About us
Hygie Canada is a forward-looking company which markets products aiming to limit the spread of bacteria and hence reduce the risks of infection. As a matter of fact, « HYGIE » obtained its name from the goddess of health, hygiene and of physical well-being, Hygeia, daughter of Asclepius, and descendent of Apollo. Our main product, the « care bag », was created in Europe in 1999 and since then, it travels the world. Hygie offers a range of innovative products used by both health facilities and at-home care givers. These user-friendly products help professionals and care givers meet the needs of their patients while offering them a simple alternative to carryout their daily activities.
Our business model
We no longer need to demonstrate our expertise in development and commercialisation of products. Working from an existing pool of goods, we want to perfect new products by applying an added value to them so they may be substantially improved, in order to respond more precisely to the acute needs of the health services network, health professionals and society.
Our vision
Our vision for the future is very concrete: To become an international company dedicated to prevention, having the use of the necessary expertise and infrastructure needed for the development and the marketing of its licensed or exclusive products. In a nutshell, it is to be a leader in this field that is prevention and control of the dissemination of bacteria.
Our mission
Our mission is first and foremost to develop and market a full range of products intended to limit the spread of bacteria. It is also to provide an answer to acute needs which are currently unmet, in an effective manner which meets the interest of health systems and ultimately contribute to the well-being of millions of people. Finally, it is to maximise the commercial success of our products thanks to partnerships which ensure the sustained growth of the company.
Brief History
The word «hygiene» comes from the Greek word hugienion, derived from hugieia «health». Hygiene is defined as the principles and practices which aim to preserve health and ensure the integrity of the functions of the organism. Throughout the centuries, cleanliness has in turn been considered as a virtue or, on the contrary, as a vice when its practice became excessive. The care of the body, from what clothes it, to what showcases it, has always been an object of attention, shifting according to the times and civilizations. At the cross of private need and public policy, the history of hygiene is closely tied to the history of water control, central element for body cleansing and object cleaning. The onset of the biological revolution which has been the discovery of micro-organisms and the role they play in diseases, propels hygiene to the rank of a scientific discipline and allows the establishment of practices which have played an important role in extending our life expectancy. The long and progressive creation of principles of hygiene (health, from salubrity to safety) has sometimes been established without doctors, when it wasn’t done against them.
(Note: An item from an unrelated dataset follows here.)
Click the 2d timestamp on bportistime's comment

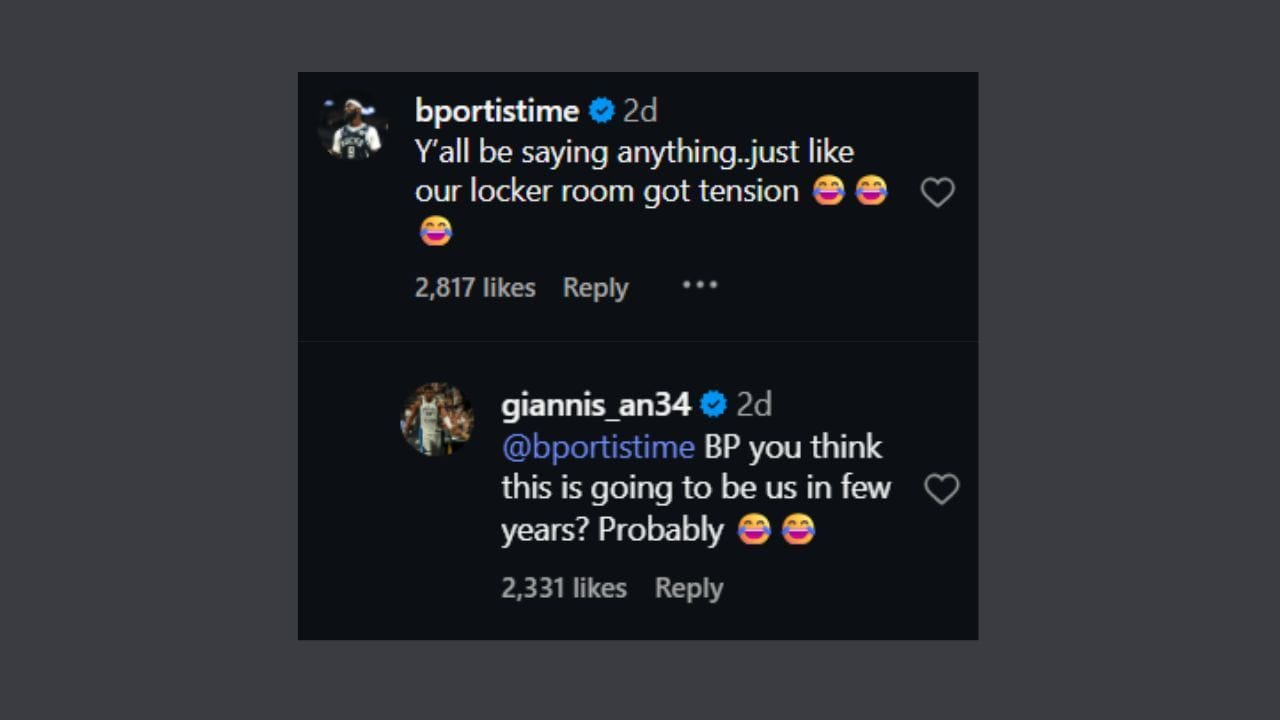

Hygieia was the Greek goddess of health. At the beginning, it was only a personified abstraction. For a long time, her name was only an epithet applied to other divinities such as Athena. Around 500 B.C., she was recognised as a distinct goddess, but was always associated to other healing gods, particularly to Asclepius (Aesculapius), her father. In Attica, Hygieia’s and Asclepius’s religion (and cult following) was at the center of Asklepieion, on the southern slopes of the Acropolis. Later, this local cult spread to many Greek cities. Panacea, another daughter of Asclepius, symbolises curative medicine. Asclepius and his daughters belong to the lineage of Apollo, god of rational intelligence, who already prefigured science as it would be conceived later in the Occident. The Greeks honoured her as a goddess who had the responsibility to watch over the health of living creatures. Man and all living creatures were the focus of her caregiving. She is the one who covertly suggested to one and to others the right choices of foods necessary for their existence, as well as the appropriate remedies to cure their ailments. She somewhat personified life instinct and, by sustaining mortal forces, and even by preventing sickness, she saved her father from the need to continually intervene in order to alleviate or heal pain. In the French Encyclopaedia of the 19th century, she is described as a young nymph, with a vivid eye and smiling expression, a fresh and rosy complexion, of light stature, a little stout but not burdened with obesity, carrying on her right arm a rooster, and in the other, a large snake wrapped around a stick, representing vigilance and prudence.